Fri Sep 19, 7:28 AM EDT
Melissa Infante sat in her car smoking a cigarette, knowing she was supposed to be packaging meat at the JBS Swift & Co. plant where she's worked for nearly two years.

But she'd walked off the job Thursday morning to protest a schedule change she believes unfairly catered to Muslim workers at the plant, shrugging off warnings from supervisors that she could be fired.

"To me, it's just not fair," Infante said.

On Monday, hundreds of Muslim employees were the first to walk off the job, saying they weren't being allowed to take a break to pray during the holy month of Ramadan. Break times were then altered on the second shift so the Muslim employees, mostly Somali, could make their fourth of five daily prayers at sunset.

Then hundreds of non-Muslim workers walked off the job in counterprotests Wednesday and Thursday morning. Later Thursday, plant managers did an about-face, saying the new break times weren't working.

Company officials have not returned repeated calls from The Associated Press, including a message seeking comment left Thursday.

Tensions have flared elsewhere recently between Muslims workers and officials at other U.S. factories, including Swift's plant in Greeley, Colo. Attorneys for the Council on American-Islamic Relations are now involved as mediators in a similar prayer dispute there.

About 2,500 people work at Swift's Grand Island plant, not counting managers.

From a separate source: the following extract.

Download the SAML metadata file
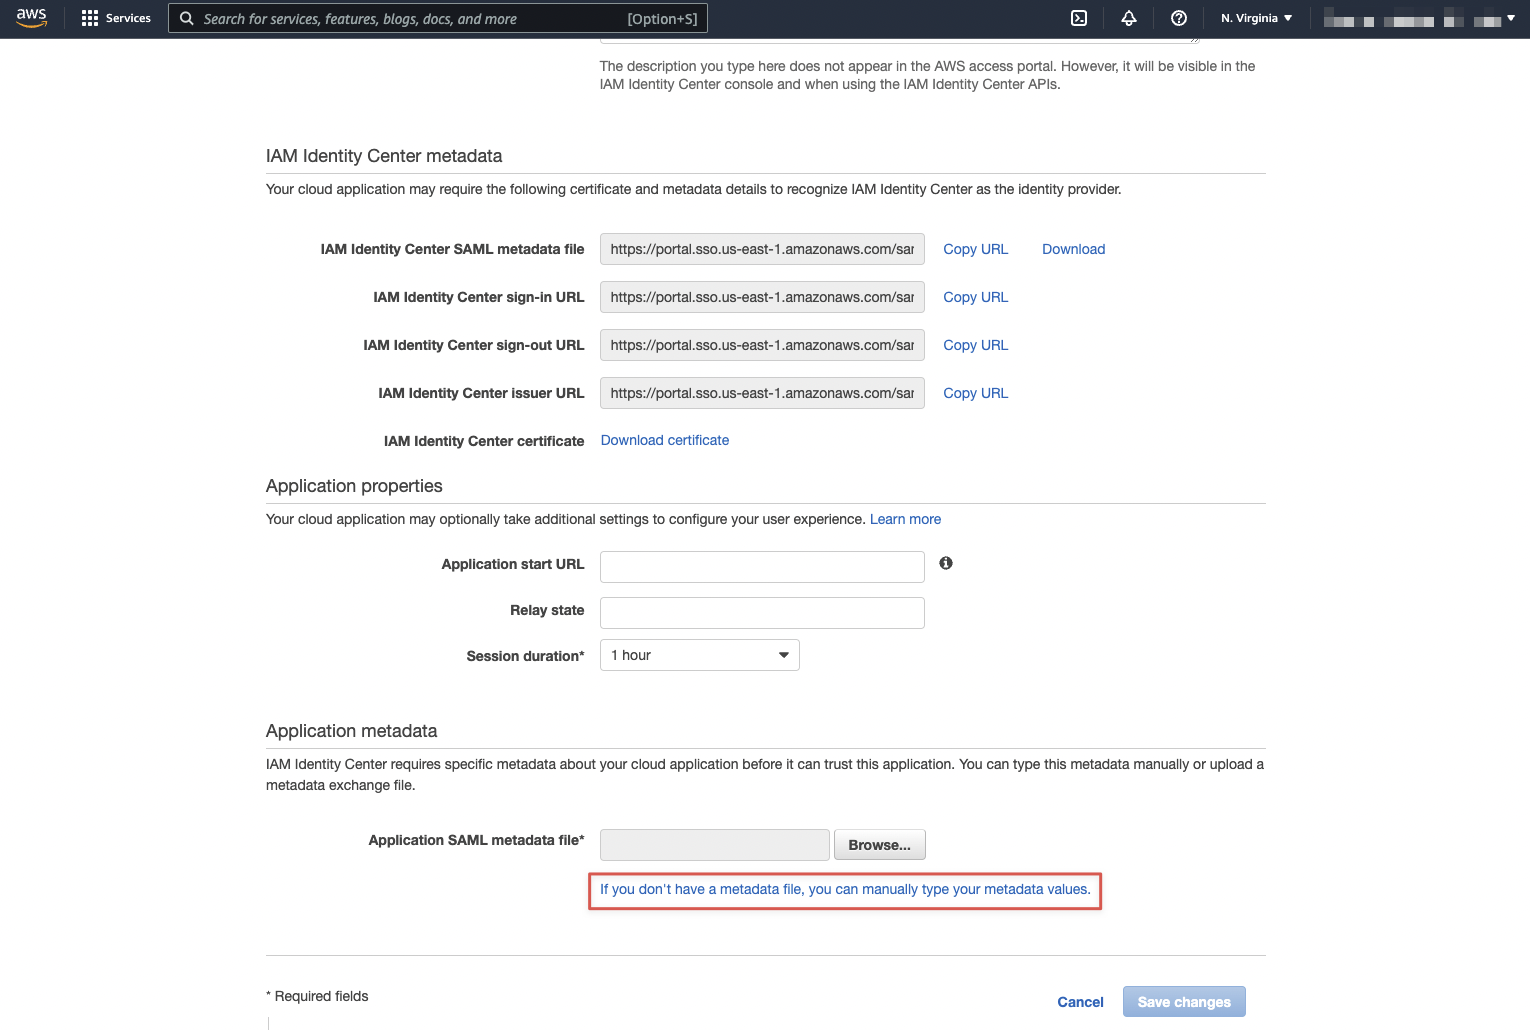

That includes about 500 Muslims who mostly work the second shift, employees said.

Infante wasn't sympathetic to the Muslim employees, saying her husband, who works the second shift, has had to pick up the slack for co-workers who leave the line for prayer.

The throngs of people gathered outside the plant Thursday echoed similar sentiments, some resorting to expletives to make their case.

Jama Abbi watched through the chain-link fence that ran the length of the plant. He'd walked off the job Monday in solidarity with his fellow Muslim workers, but unlike most of them, Abbi couldn't bring himself to return.

"This job is already hard as it is," he said. "It doesn't need people to make it harder."

Abbi, who said he came to the United States from Somalia two years ago in search of freedom and safety, has heard calls for him to go back to the war-torn country.

He said stories of hour-long breaks have been exaggerated and there have been many misunderstandings about Islam and Somalis in recent days.

"We just asked for five minutes to pray," he said. "That don't hurt nobody."

Plant managers say they have been torn between wanting to accommodate reasonable needs and meeting operational requirements.

Union stewards also find themselves stuck in the middle of the dispute.

It's difficult to work out a contract that's fair for everyone, said Dan Hoppes, president of the Local 22 of the United Food and Commercial Workers Union. Religious rights are worth protecting, he said, but it's tough when you have so many different cultures.

White, Hispanic, African-American and Vietnamese workers mingled Thursday outside an employee entrance to the plant. One man held a handmade sign that read: "Everyone has rights. Be equal!! Be fair!!"

Jacinto Guerrero kept in his pocket a list of needs, a scrap of paper containing words scribbled in Spanish. Breaks at normal times, no religious discrimination, same benefits and privileges, it read.

Guerrero said he comes to work to do his job and so should everyone else.

"You and your religion — it's between you and God," he said. "You don't need to show it to everybody."